**Instructions to follow:**
After locating the line with "Task: Switch calendar to Day view" in the entries below, set down exactly that line and each one after it to the end, skipping pictures.

**Source data:**

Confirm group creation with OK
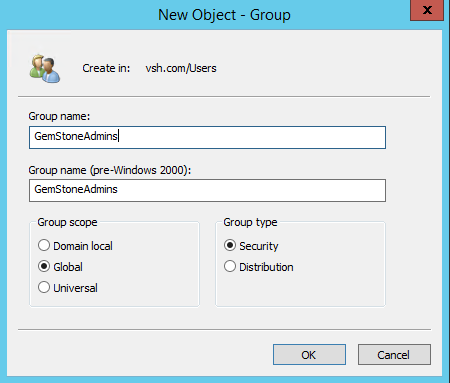The image size is (450, 383). [x=309, y=355]

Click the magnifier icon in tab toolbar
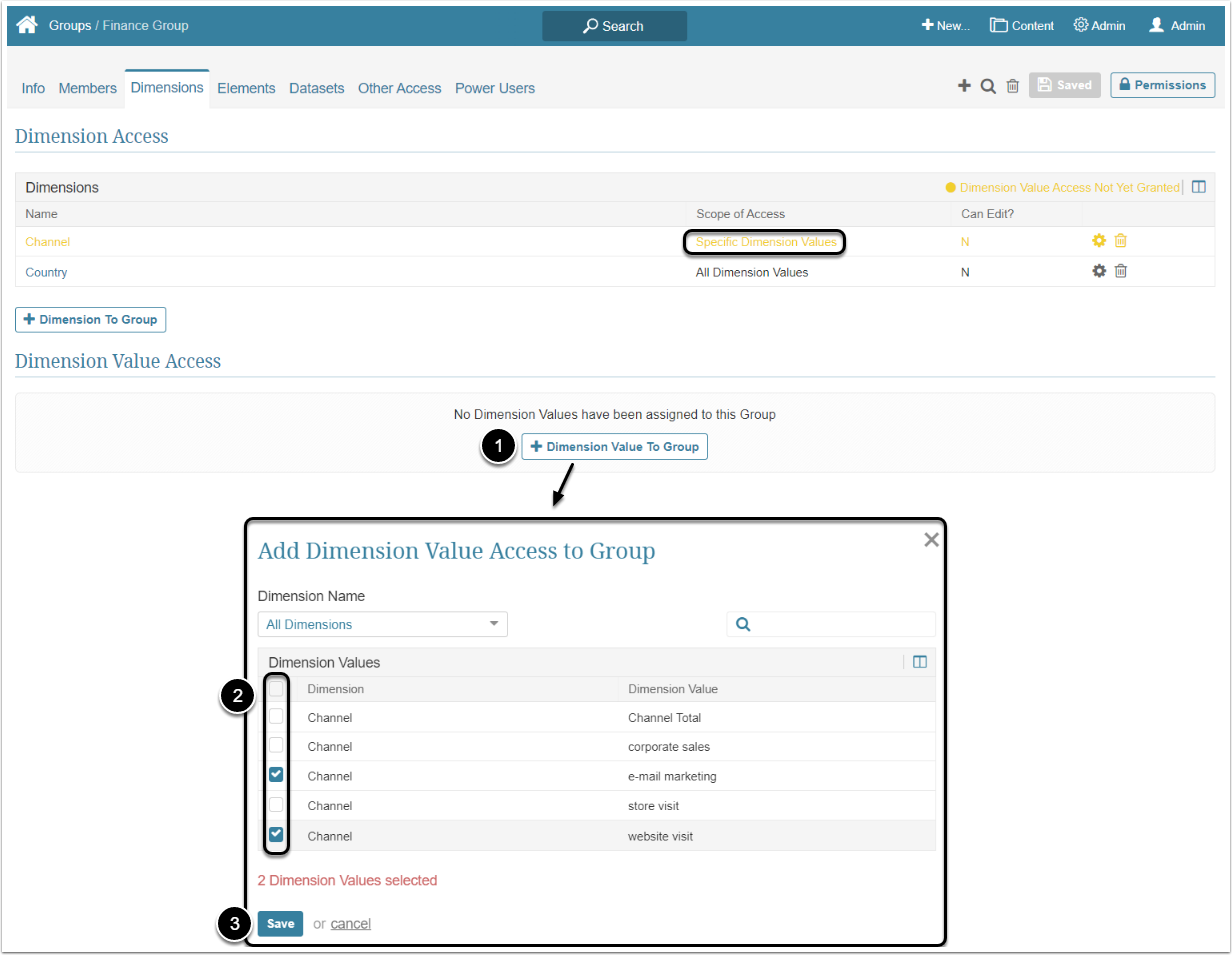point(988,86)
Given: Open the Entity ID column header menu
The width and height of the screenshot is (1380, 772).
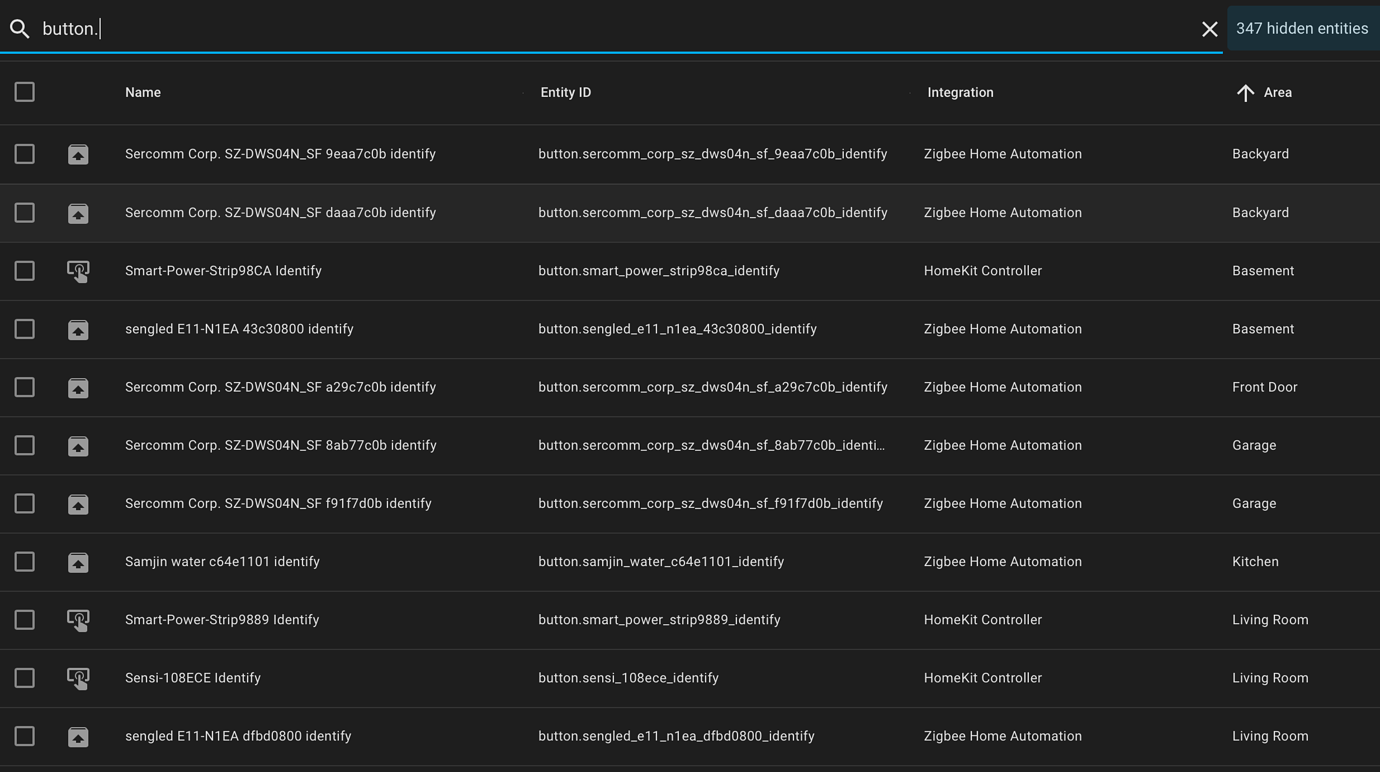Looking at the screenshot, I should coord(565,92).
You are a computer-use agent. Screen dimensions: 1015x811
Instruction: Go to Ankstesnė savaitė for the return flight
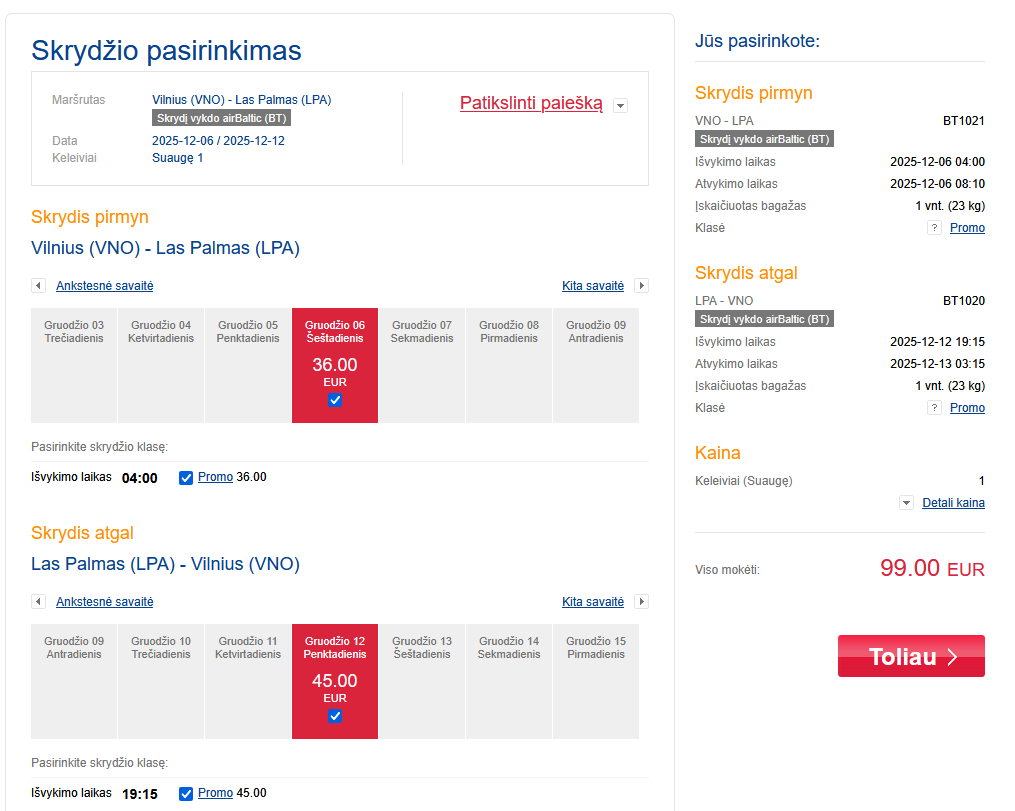coord(105,602)
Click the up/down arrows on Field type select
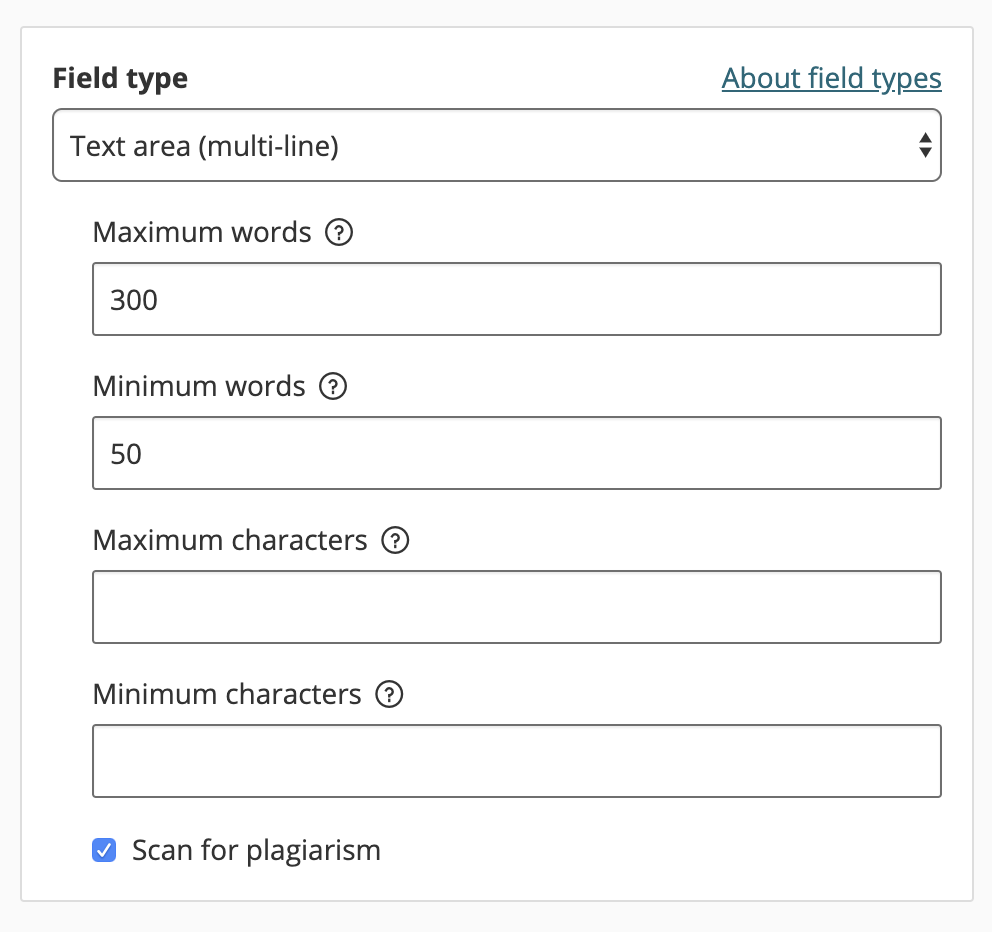This screenshot has width=992, height=932. [x=925, y=146]
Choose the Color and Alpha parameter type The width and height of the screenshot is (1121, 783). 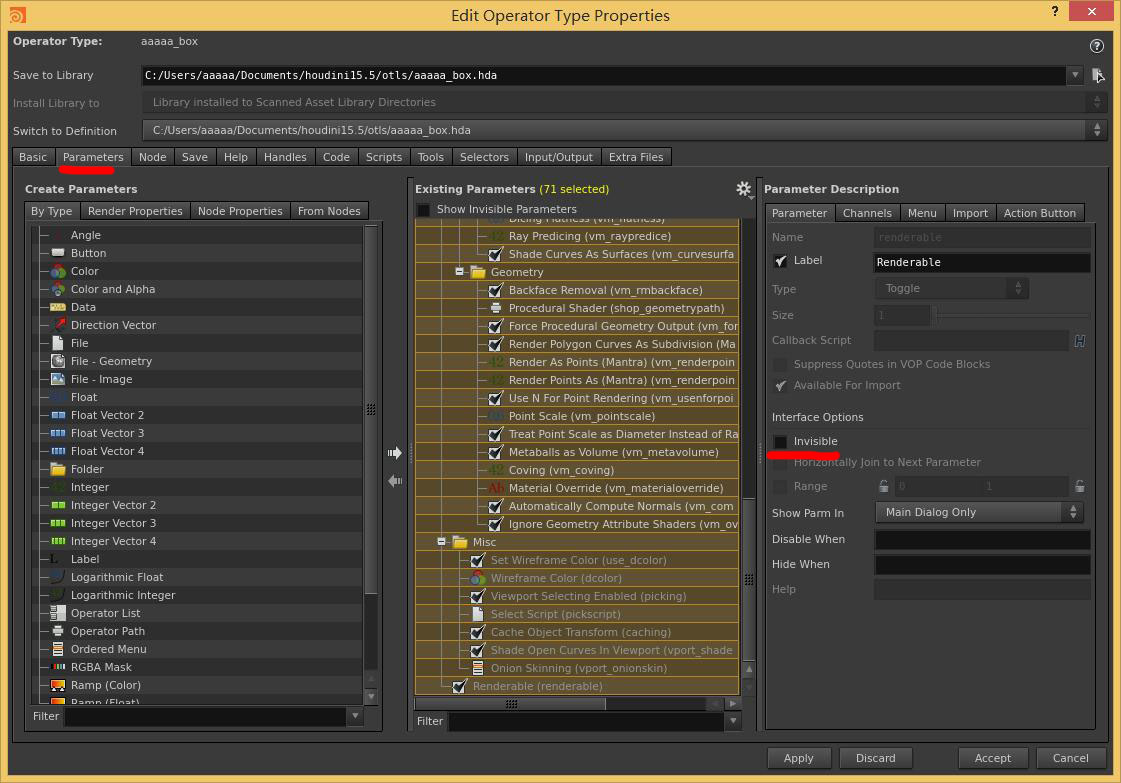point(113,289)
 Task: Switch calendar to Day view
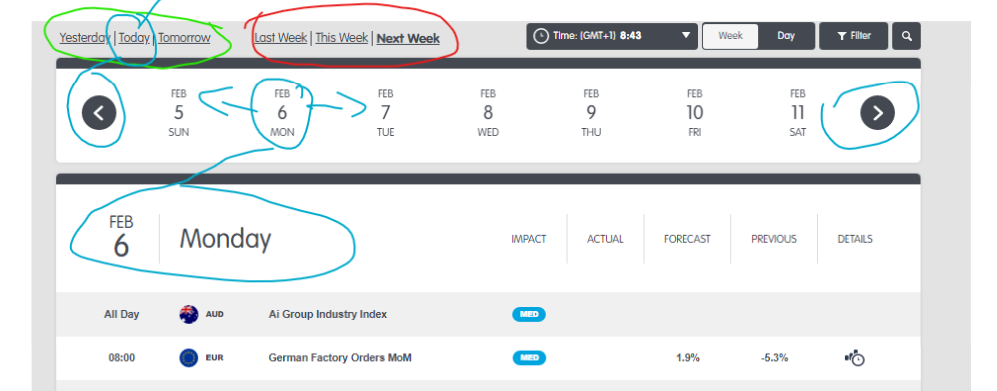[786, 36]
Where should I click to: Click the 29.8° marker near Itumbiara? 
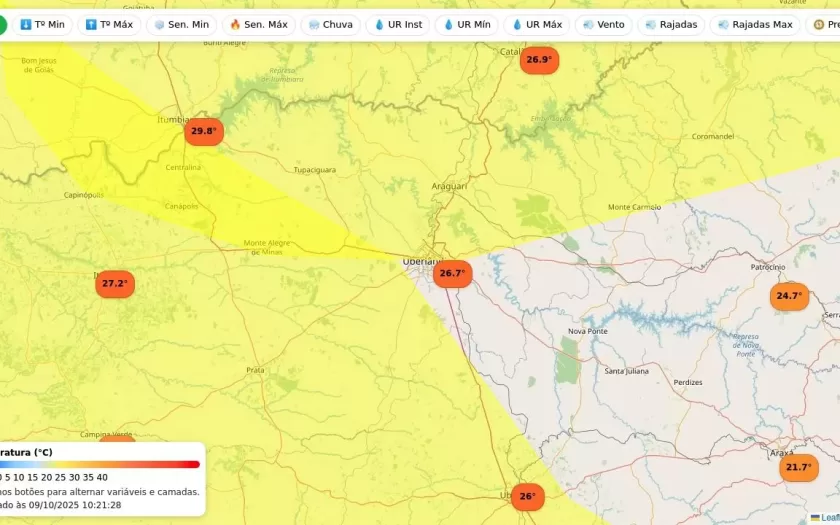click(x=203, y=131)
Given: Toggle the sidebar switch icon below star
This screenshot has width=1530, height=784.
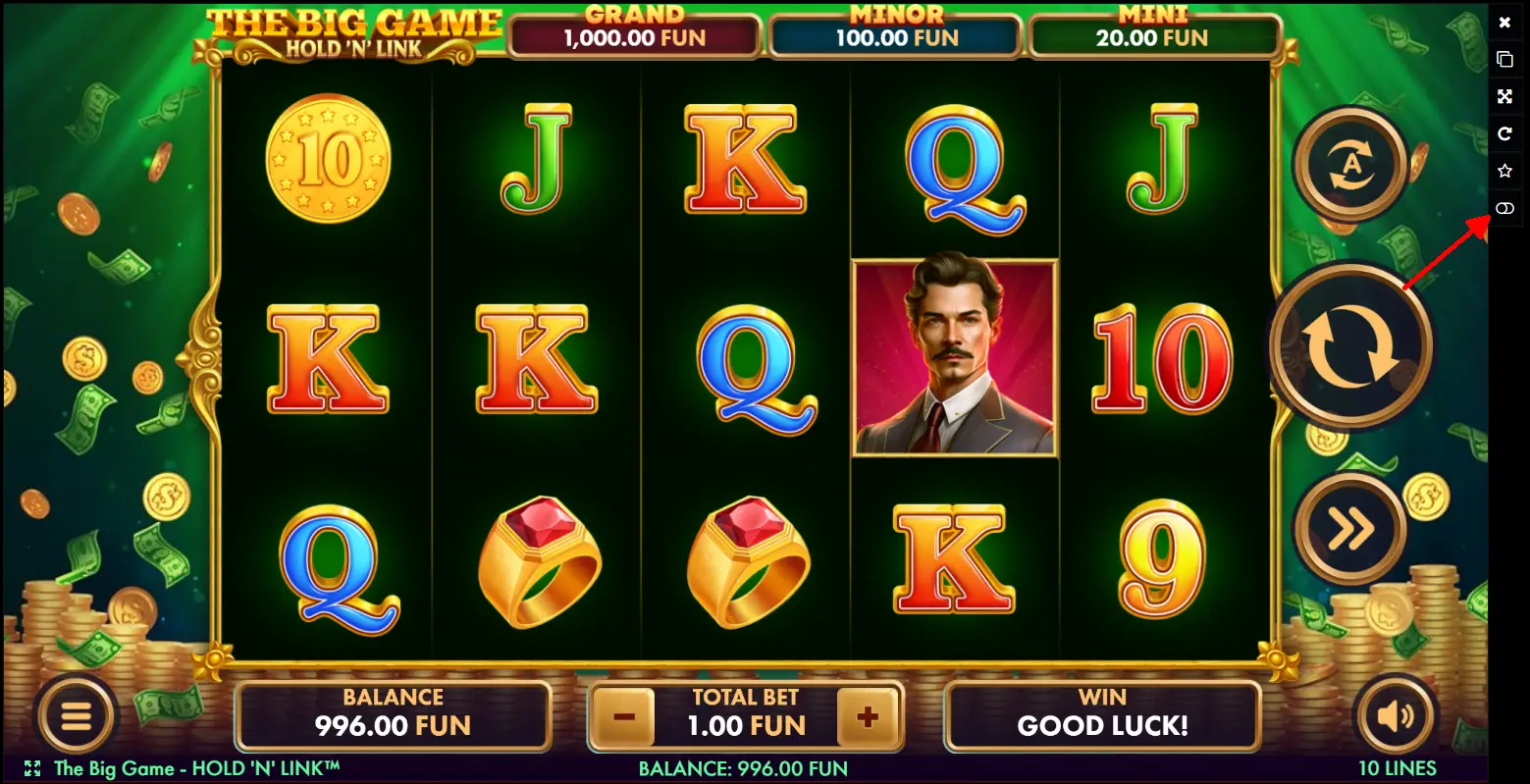Looking at the screenshot, I should 1504,208.
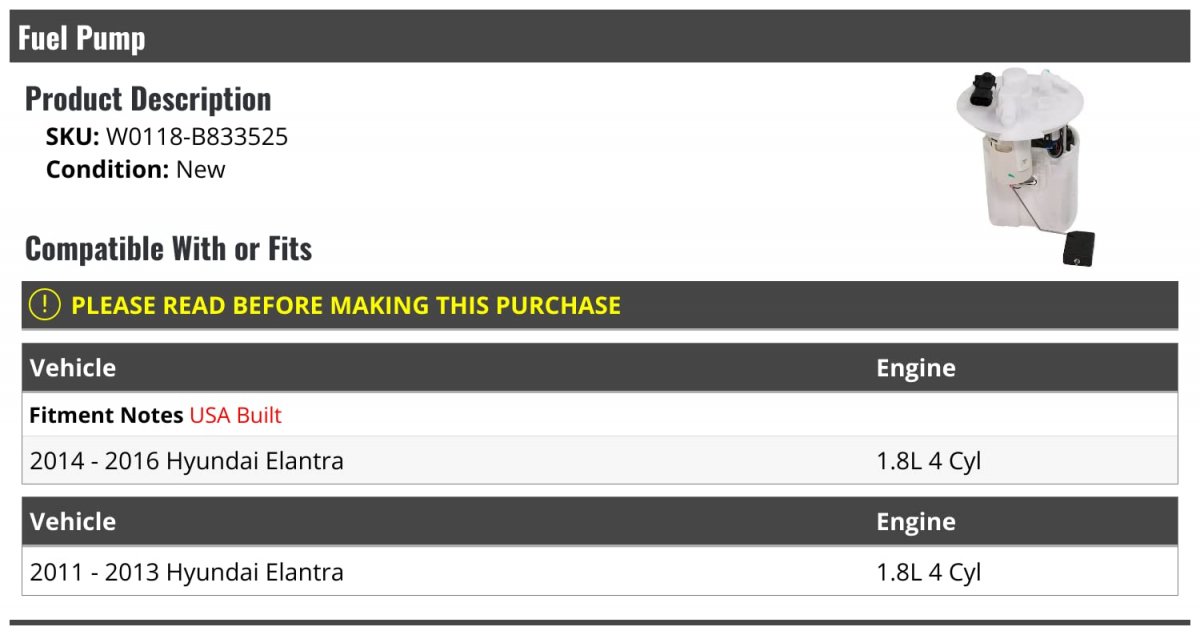Screen dimensions: 1200x635
Task: Select the '2014 - 2016 Hyundai Elantra' row
Action: pyautogui.click(x=187, y=461)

**The completed task:**
 Task: Switch calendar to Day view
[786, 36]
Where should I click to: Click the 29.8° marker near Itumbiara? 
click(x=203, y=131)
Given: Toggle the sidebar switch icon below star
This screenshot has width=1530, height=784.
Looking at the screenshot, I should 1504,208.
Screen dimensions: 1200x635
Task: Select the '2014 - 2016 Hyundai Elantra' row
Action: pyautogui.click(x=187, y=461)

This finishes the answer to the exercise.